We extracted joint positions and orientations from each frame of the raw RGBD data, for all 32 joints on each body detected by Microsoft’s body tracking SDK. This information (JSON) can be used to analyze body pose and gesture correlation to other modalities, or alone to classify gestures.

2.2 Quality control

By convention, participants are identified numerically from left (P1) to right (P3). Camera and microphone positioning are kept constant and the cameras calibrated using the standard Kinect SDK calibration procedure at the start of each session.

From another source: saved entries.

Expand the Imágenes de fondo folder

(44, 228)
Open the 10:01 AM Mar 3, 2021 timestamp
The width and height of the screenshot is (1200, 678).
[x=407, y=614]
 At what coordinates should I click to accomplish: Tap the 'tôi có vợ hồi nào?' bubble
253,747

The raw data was recorded in .mkv format, including the depth channel, which is too large to include in the distributable dataset. We converted the RGB video to .mp4 and extracted the skeleton data from Azure depth channel.

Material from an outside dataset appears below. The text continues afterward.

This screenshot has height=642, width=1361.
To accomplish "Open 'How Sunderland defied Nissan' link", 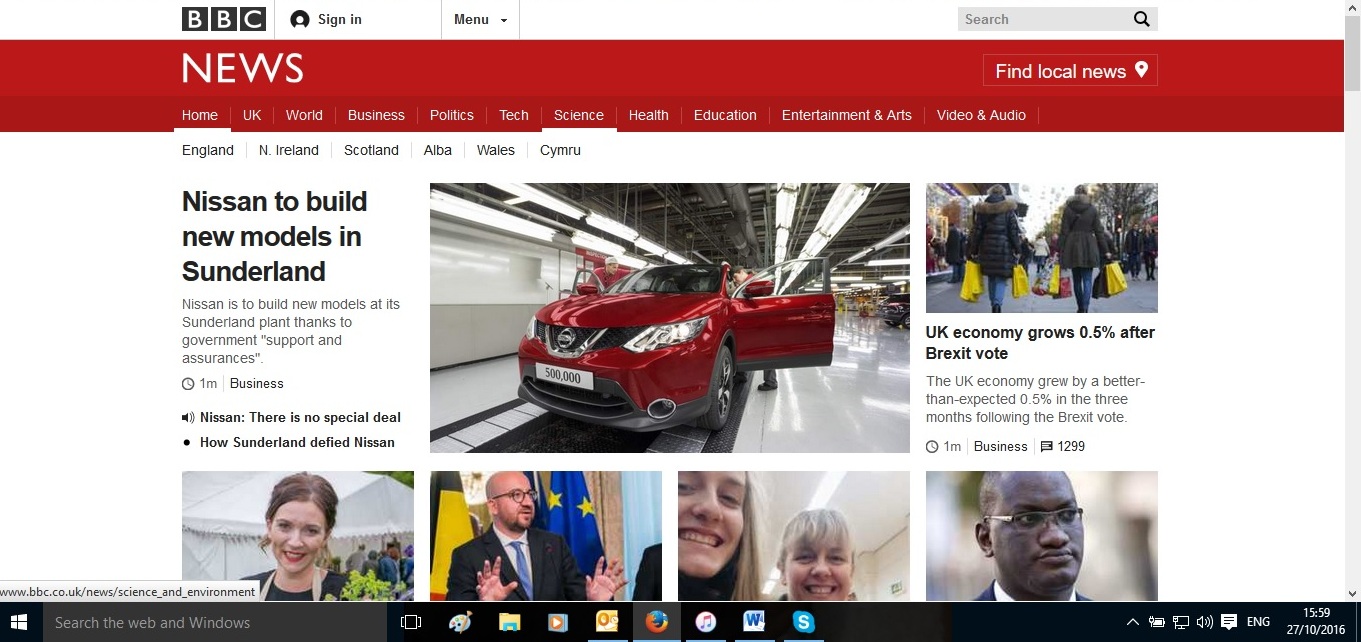I will point(297,442).
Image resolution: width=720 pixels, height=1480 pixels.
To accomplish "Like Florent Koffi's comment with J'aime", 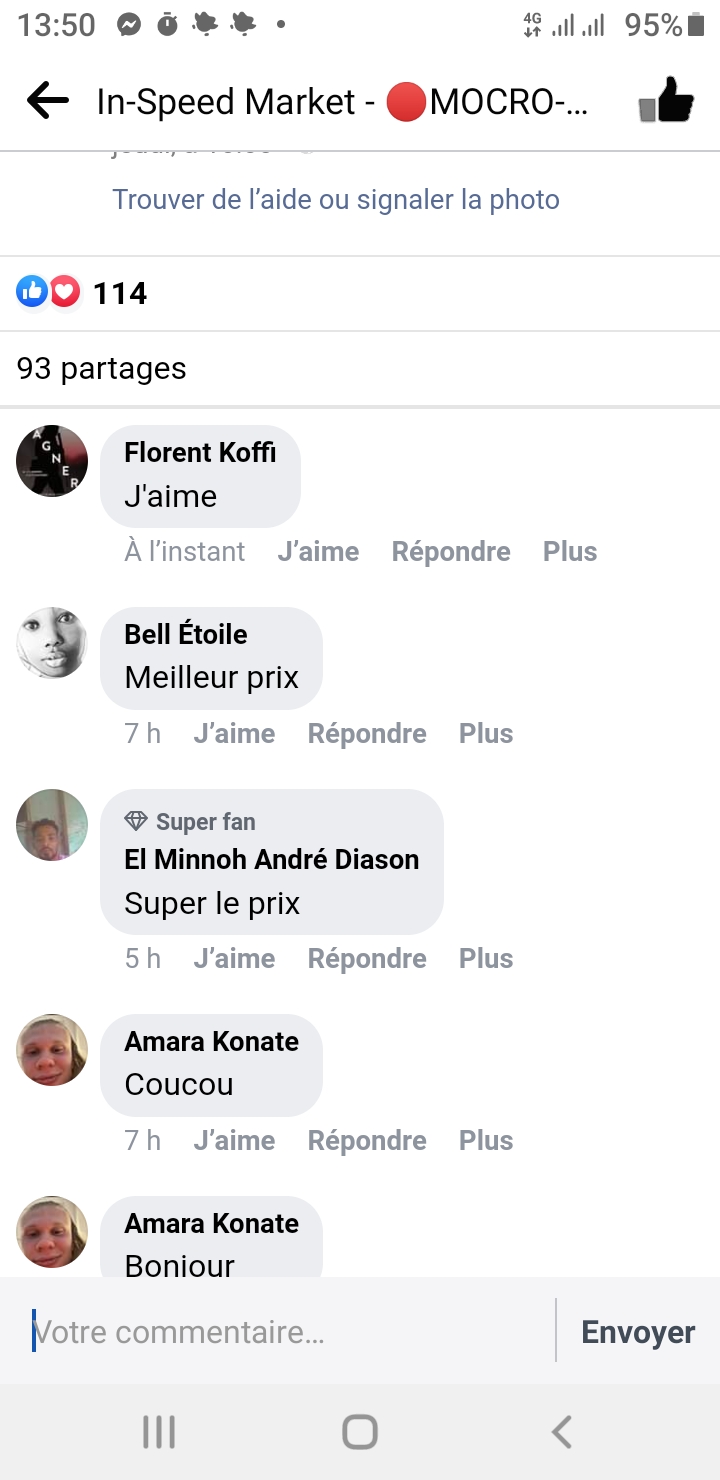I will pos(318,552).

In addition to individual .csv files, annotations have been loaded into .eaf files, which can be loaded in the ELAN environment ().

3 Dataset Description

Object name Weights Task Dataset

Format names and versions MP4, CSV, EAF, Excel, JSON

Creation dates 2022-09-22 — 2022-10-26

Dataset creators Ibrahim Khebour, Richard Brutti, Indrani Dey, Rachel Dickler, Kelsey Sikes,1 Kenneth Lai,2 Mariah Bradford,1 Brittany Cates,1 Paige Hansen,1 Changsoo Jung,1 Brett Wisniewski,1 Corbyn Terpstra,1 Leanne Hirshfield,4 Sadhana Puntambekar,3 Nathaniel Blanchard,1 James Pustejovsky,2 Nikhil Krishnaswamy1

Language English

License CC 4.0

Repository name Zenodo

Publication date 2023-09-27

4 Reuse Potential

This data was originally gathered to study multimodal indicators of CPS, but its rich multichannel nature also lends itself well to other lines of research. Researchers in education and learning sciences can use it to develop activities to support collaborative interaction and learning. Researchers in linguistics and psychology can use it to study interactive behavior and communication, including modeling the evolution of group common ground over time, a la Clark and Carlson (), and for natural language processing tasks such as assessing speech recognition fidelity (e.g., , which compared the effects of different segmentation methods). The rich multimodality will be of use to researchers in AI. For example, the Kinect data can be used to develop and train gesture recognition algorithms (e.g., ) or object and action detectors. The different modalities can serve as signals to an interactive AI agent that assists facilitators and scale up collaborative group activities by interpreting key multimodal aspects of collaborative group interaction in context (cf. ). The dataset will continue to be updated at the public repository as additional annotations are performed, including of object positions, actions taken with the different objects, and of the common ground constructed between participants as the task unfolds.

Potential limitations or issues with reuse may include: while using the Azure (skeleton) data, the body IDs in some frames do not align with participant IDs, as the Microsoft tracker assigns a new body ID if it loses and regains a participant. The prosodic features, although useful in a number of applications, could introduce noise if during a single segmented utterance, more than one voice is actually talking at the same time.

Updates will be noted at the dataset link. The data is freely available for research purposes, as indicated in the consent form (also available at the dataset link).